Twenty years ago today the hockey world changed.
At least that’s how it appeared to me watching on my couch as a 9 year old obsessed with the Red Wings.
I loved the Red Wings from the time I first started watching hockey, but they’d never been able to take what seemed to be that final step to greatness. They’d made it to the finals in ‘95 but got swept by a New Jersey Devils team coached by Jacques Lemaire who did his best to literally stifle all of the creativity and entertainment in the sport. In ‘96 I thought they stood a good chance but were beat roundly by Colorado in the Western Conference Final. I remember that series though. That series was the first time I felt actual, palpable hatred for another hockey team. It made my issues with Leafs fans growing up in Windsor feel like nothing. In Kris Draper’s fantastic piece for The Players’ Tribune about the Fight Night at the Joe he mentions that both teams were crossing the line throughout the ‘96 series. I’m sure this is the more accurate description of events, but to my 9 year old eyes the Avalanche were the dirtiest hockey team I’d ever seen. I don’t think there was anyone in Hockeytown and Wings Nation as a whole who wouldn’t have wanted someone to destroy Claude Lemieux after that hit on Draper. I still blame them for Stevie Y’s knee issues.
That hatred festered. There were a few games against Colorado in 1997 where the tension was visible but nothing really came of it. Then the Avs came to The Joe in March. The whole thing started with the least likely aggressor, “The Professor” Igor Larionov. He wasn’t too pleased with a late punch from Peter Forsberg and grabbed him to square off. That probably would have been the end of it if not for Darren McCarty. McCarty saw his chance to get back at Lemieux for his hit on Draper and he took it. It’s probably the only cheap shot I will ever defend. McCarty had broken free of the linesman who was holding him, and went right at Lemieux. He punched him in the face with his glove and somehow managed to get his helmet off as Lemieux tried to protect his head. After getting a few shots in, and surrounded by chaos on the ice, McCarty dragged Lemieux over to the Wings bench and pinned him up against the boards, appearing to knee him in the head before finally being restrained by linesmen. McCarty kneeling over a turtling Claude Lemieux at centre ice remains one of the most indelible images of Red Wings hockey.

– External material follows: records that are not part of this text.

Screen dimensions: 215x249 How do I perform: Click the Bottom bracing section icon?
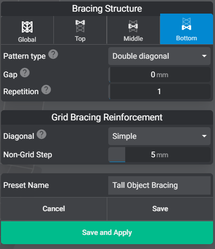tap(186, 24)
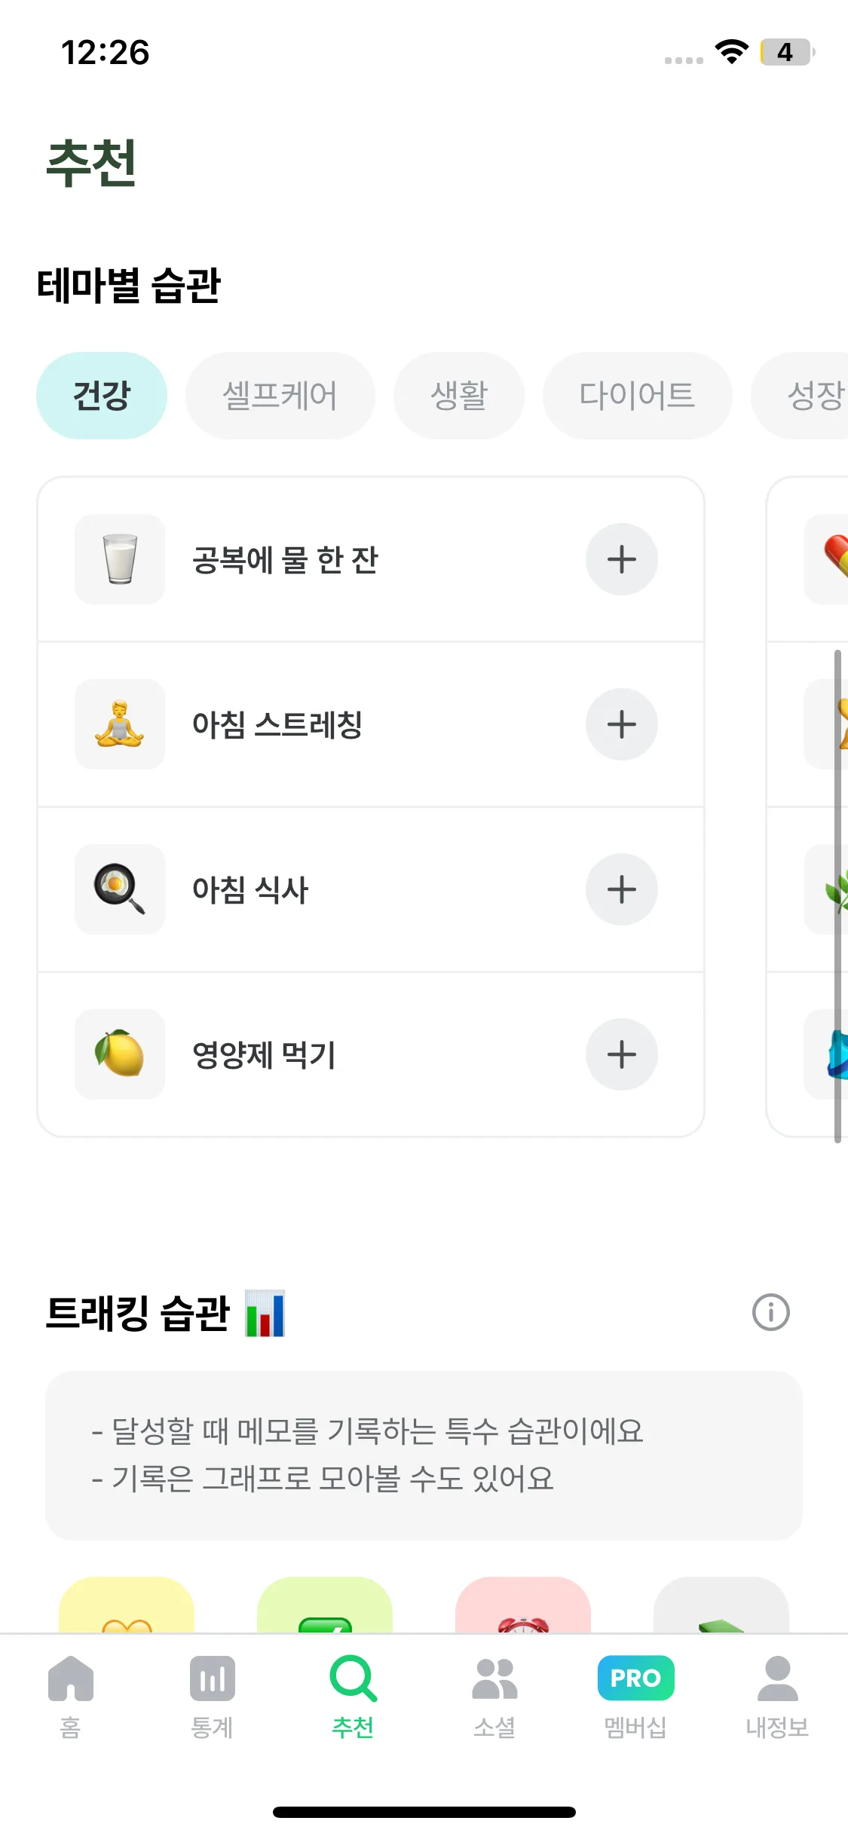The height and width of the screenshot is (1836, 848).
Task: Tap the tracking habit description box
Action: point(424,1455)
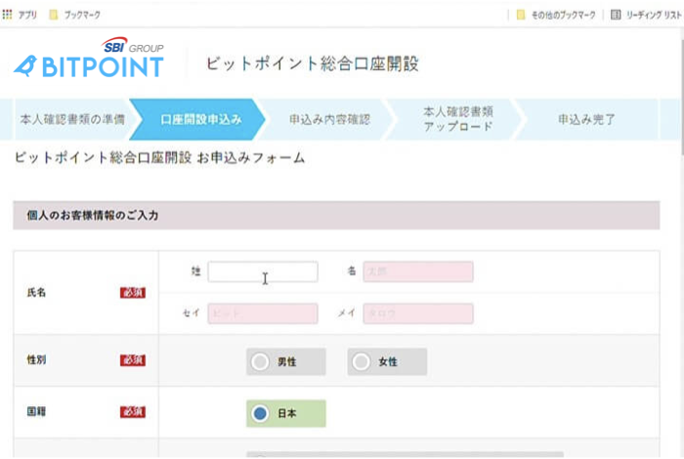Select the 女性 radio button
Screen dimensions: 684x459
(362, 361)
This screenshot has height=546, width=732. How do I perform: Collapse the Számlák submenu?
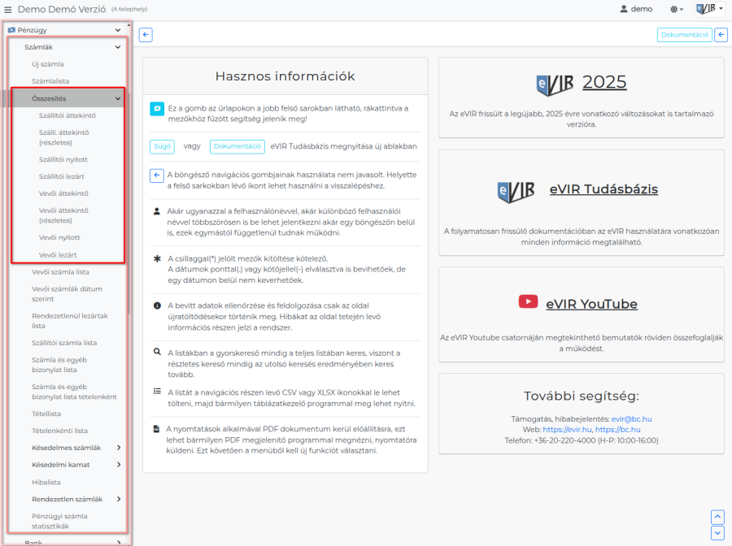point(118,47)
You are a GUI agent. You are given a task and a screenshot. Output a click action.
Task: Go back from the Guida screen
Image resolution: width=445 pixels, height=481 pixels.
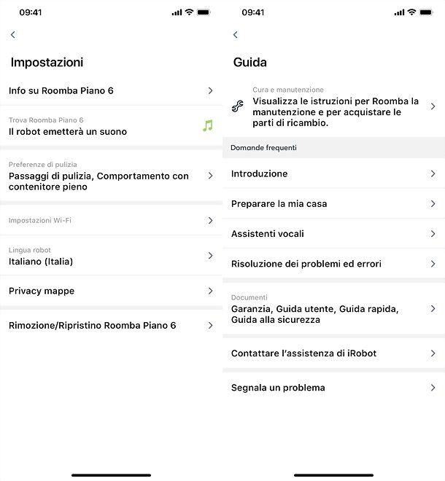coord(235,35)
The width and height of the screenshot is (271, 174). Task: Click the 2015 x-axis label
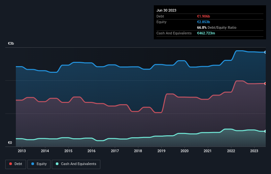[68, 151]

By this time everyone in The Joe (and at least in my case, at home) was on their feet. When Patrick Roy skated out to intervene and was met mid-air by a flying Brendan Shanahan I knew it was going to be something beyond what I had ever seen. In what seemed like a blink Shanahan, Roy, Adam Foote, and Mike Vernon were all in a bunch at centre ice. As they started to separate Roy realized that Foote was still dealing with Shanny and had Vernon hanging off his back. Roy moved over to get Vernon off of Foote and the two goalies ended up in one of the most serious goalie fights I’ve ever seen. Both landed solid punches multiple times before it was finally broken up.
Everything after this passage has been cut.